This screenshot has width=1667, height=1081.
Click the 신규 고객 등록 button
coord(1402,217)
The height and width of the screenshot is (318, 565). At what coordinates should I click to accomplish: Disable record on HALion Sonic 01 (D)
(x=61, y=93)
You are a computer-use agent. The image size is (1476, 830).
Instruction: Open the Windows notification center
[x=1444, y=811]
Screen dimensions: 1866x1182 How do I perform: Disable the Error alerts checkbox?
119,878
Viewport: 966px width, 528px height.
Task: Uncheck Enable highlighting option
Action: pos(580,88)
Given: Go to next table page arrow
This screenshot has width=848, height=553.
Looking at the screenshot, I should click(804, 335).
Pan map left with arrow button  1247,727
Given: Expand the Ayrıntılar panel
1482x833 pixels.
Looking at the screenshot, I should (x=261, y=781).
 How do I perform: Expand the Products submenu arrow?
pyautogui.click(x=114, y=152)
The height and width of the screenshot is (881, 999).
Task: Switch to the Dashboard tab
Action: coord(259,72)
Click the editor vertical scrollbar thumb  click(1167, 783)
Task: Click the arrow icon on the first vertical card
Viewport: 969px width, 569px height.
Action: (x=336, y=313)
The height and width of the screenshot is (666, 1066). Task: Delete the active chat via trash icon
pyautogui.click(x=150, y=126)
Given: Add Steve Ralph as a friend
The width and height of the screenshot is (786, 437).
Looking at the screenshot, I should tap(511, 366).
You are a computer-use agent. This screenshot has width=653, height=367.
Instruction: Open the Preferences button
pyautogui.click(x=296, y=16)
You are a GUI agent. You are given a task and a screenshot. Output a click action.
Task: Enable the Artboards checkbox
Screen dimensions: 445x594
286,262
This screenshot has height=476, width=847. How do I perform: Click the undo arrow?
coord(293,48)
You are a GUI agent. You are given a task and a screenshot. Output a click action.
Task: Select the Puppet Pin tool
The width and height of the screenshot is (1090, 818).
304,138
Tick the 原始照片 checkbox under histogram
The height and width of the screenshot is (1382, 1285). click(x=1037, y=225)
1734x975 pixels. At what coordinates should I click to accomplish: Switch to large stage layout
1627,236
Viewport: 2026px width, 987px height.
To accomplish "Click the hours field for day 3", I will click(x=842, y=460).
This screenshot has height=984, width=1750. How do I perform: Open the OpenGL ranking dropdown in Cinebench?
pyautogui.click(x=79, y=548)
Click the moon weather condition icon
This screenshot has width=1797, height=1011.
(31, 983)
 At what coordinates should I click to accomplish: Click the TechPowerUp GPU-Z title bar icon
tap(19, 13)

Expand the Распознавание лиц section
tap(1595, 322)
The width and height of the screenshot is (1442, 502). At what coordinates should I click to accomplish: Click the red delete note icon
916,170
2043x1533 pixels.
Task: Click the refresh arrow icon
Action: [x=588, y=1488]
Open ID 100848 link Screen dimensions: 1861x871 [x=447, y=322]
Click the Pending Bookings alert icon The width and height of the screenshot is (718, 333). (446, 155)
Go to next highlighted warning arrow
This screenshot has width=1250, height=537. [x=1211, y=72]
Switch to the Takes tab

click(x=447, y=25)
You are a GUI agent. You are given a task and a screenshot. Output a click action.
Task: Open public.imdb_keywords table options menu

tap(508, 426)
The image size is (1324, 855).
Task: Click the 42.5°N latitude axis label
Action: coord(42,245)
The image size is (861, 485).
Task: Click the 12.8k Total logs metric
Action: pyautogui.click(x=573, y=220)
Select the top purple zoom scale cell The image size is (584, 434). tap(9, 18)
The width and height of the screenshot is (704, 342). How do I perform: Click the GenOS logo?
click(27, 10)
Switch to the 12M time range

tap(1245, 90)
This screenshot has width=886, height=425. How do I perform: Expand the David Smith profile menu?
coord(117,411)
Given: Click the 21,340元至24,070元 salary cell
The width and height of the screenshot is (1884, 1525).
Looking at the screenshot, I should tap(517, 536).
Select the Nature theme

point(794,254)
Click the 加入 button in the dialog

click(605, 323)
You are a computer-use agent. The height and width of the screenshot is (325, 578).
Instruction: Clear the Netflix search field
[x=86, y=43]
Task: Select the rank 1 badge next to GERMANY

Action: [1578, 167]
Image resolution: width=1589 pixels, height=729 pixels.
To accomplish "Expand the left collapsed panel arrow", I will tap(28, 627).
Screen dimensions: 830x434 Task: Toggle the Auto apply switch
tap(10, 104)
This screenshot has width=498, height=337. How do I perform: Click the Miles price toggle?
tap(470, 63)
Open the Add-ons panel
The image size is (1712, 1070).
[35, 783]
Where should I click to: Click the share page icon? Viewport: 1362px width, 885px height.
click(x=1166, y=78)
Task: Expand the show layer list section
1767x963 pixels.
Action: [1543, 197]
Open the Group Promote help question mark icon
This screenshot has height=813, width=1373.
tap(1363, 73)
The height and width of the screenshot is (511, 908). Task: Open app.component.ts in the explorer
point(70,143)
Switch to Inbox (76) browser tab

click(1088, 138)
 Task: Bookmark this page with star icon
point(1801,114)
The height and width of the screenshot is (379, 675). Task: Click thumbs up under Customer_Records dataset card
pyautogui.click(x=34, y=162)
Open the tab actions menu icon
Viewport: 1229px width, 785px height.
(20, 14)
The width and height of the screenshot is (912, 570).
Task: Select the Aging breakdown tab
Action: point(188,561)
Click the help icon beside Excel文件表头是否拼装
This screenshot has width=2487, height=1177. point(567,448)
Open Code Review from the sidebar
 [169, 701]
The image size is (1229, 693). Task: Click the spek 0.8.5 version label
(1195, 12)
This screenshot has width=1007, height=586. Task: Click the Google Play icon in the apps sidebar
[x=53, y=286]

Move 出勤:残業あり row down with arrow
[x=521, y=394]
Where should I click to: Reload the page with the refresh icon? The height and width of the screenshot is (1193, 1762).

───

What to produce: Transcribe each entry. Leave nothing out.

Response:
This screenshot has width=1667, height=1081.
Click the 신규 고객 등록 button
coord(1402,217)
The height and width of the screenshot is (318, 565). At what coordinates should I click to accomplish: Disable record on HALion Sonic 01 (D)
(x=61, y=93)
You are a computer-use agent. The image size is (1476, 830).
Instruction: Open the Windows notification center
[x=1444, y=811]
Screen dimensions: 1866x1182 How do I perform: Disable the Error alerts checkbox?
119,878
Viewport: 966px width, 528px height.
Task: Uncheck Enable highlighting option
Action: pos(580,88)
Given: Go to next table page arrow
This screenshot has width=848, height=553.
Looking at the screenshot, I should click(804, 335).
Pan map left with arrow button  1247,727
Given: Expand the Ayrıntılar panel
1482x833 pixels.
Looking at the screenshot, I should (x=261, y=781).
 How do I perform: Expand the Products submenu arrow?
pyautogui.click(x=114, y=152)
The height and width of the screenshot is (881, 999).
Task: Switch to the Dashboard tab
Action: coord(259,72)
Click the editor vertical scrollbar thumb  click(1167, 783)
Task: Click the arrow icon on the first vertical card
Viewport: 969px width, 569px height.
Action: (x=336, y=313)
The height and width of the screenshot is (666, 1066). Task: Delete the active chat via trash icon
pyautogui.click(x=150, y=126)
Given: Add Steve Ralph as a friend
The width and height of the screenshot is (786, 437).
Looking at the screenshot, I should tap(511, 366).
You are a computer-use agent. This screenshot has width=653, height=367.
Instruction: Open the Preferences button
pyautogui.click(x=296, y=16)
You are a GUI agent. You are given a task and a screenshot. Output a click action.
Task: Enable the Artboards checkbox
Screen dimensions: 445x594
286,262
This screenshot has height=476, width=847. How do I perform: Click the undo arrow?
coord(293,48)
You are a GUI agent. You are given a task and a screenshot. Output a click action.
Task: Select the Puppet Pin tool
The width and height of the screenshot is (1090, 818).
304,138
Tick the 原始照片 checkbox under histogram
The height and width of the screenshot is (1382, 1285). click(x=1037, y=225)
1734x975 pixels. At what coordinates should I click to accomplish: Switch to large stage layout
1627,236
Viewport: 2026px width, 987px height.
To accomplish "Click the hours field for day 3", I will click(x=842, y=460).
This screenshot has height=984, width=1750. How do I perform: Open the OpenGL ranking dropdown in Cinebench?
pyautogui.click(x=79, y=548)
Click the moon weather condition icon
This screenshot has width=1797, height=1011.
(31, 983)
 At what coordinates should I click to accomplish: Click the TechPowerUp GPU-Z title bar icon
tap(19, 13)

Expand the Распознавание лиц section
tap(1595, 322)
The width and height of the screenshot is (1442, 502). At what coordinates should I click to accomplish: Click the red delete note icon
916,170
2043x1533 pixels.
Task: Click the refresh arrow icon
Action: [x=588, y=1488]
Open ID 100848 link Screen dimensions: 1861x871 [x=447, y=322]
Click the Pending Bookings alert icon The width and height of the screenshot is (718, 333). (446, 155)
Go to next highlighted warning arrow
This screenshot has width=1250, height=537. [x=1211, y=72]
Switch to the Takes tab

click(x=447, y=25)
You are a GUI agent. You are given a task and a screenshot. Output a click action.
Task: Open public.imdb_keywords table options menu

tap(508, 426)
The image size is (1324, 855).
Task: Click the 42.5°N latitude axis label
Action: coord(42,245)
The image size is (861, 485).
Task: Click the 12.8k Total logs metric
Action: pyautogui.click(x=573, y=220)
Select the top purple zoom scale cell The image size is (584, 434). tap(9, 18)
The width and height of the screenshot is (704, 342). How do I perform: Click the GenOS logo?
click(27, 10)
Switch to the 12M time range

tap(1245, 90)
This screenshot has width=886, height=425. How do I perform: Expand the David Smith profile menu?
coord(117,411)
Given: Click the 21,340元至24,070元 salary cell
The width and height of the screenshot is (1884, 1525).
Looking at the screenshot, I should tap(517, 536).
Select the Nature theme

point(794,254)
Click the 加入 button in the dialog

click(605, 323)
You are a computer-use agent. The height and width of the screenshot is (325, 578).
Instruction: Clear the Netflix search field
[x=86, y=43]
Task: Select the rank 1 badge next to GERMANY

Action: [1578, 167]
Image resolution: width=1589 pixels, height=729 pixels.
To accomplish "Expand the left collapsed panel arrow", I will tap(28, 627).
Screen dimensions: 830x434 Task: Toggle the Auto apply switch
tap(10, 104)
This screenshot has width=498, height=337. How do I perform: Click the Miles price toggle?
tap(470, 63)
Open the Add-ons panel
The image size is (1712, 1070).
[35, 783]
Where should I click to: Click the share page icon? Viewport: 1362px width, 885px height.
click(x=1166, y=78)
Task: Expand the show layer list section
1767x963 pixels.
Action: [1543, 197]
Open the Group Promote help question mark icon
This screenshot has height=813, width=1373.
tap(1363, 73)
The height and width of the screenshot is (511, 908). Task: Open app.component.ts in the explorer
point(70,143)
Switch to Inbox (76) browser tab

click(1088, 138)
 Task: Bookmark this page with star icon
point(1801,114)
The height and width of the screenshot is (379, 675). Task: Click thumbs up under Customer_Records dataset card
pyautogui.click(x=34, y=162)
Open the tab actions menu icon
Viewport: 1229px width, 785px height.
(20, 14)
The width and height of the screenshot is (912, 570).
Task: Select the Aging breakdown tab
Action: point(188,561)
Click the help icon beside Excel文件表头是否拼装
This screenshot has width=2487, height=1177. point(567,448)
Open Code Review from the sidebar
 [169, 701]
The image size is (1229, 693). Task: Click the spek 0.8.5 version label
(1195, 12)
This screenshot has width=1007, height=586. Task: Click the Google Play icon in the apps sidebar
[x=53, y=286]

Move 出勤:残業あり row down with arrow
[x=521, y=394]
Where should I click to: Reload the page with the refresh icon? The height and width of the screenshot is (1193, 1762).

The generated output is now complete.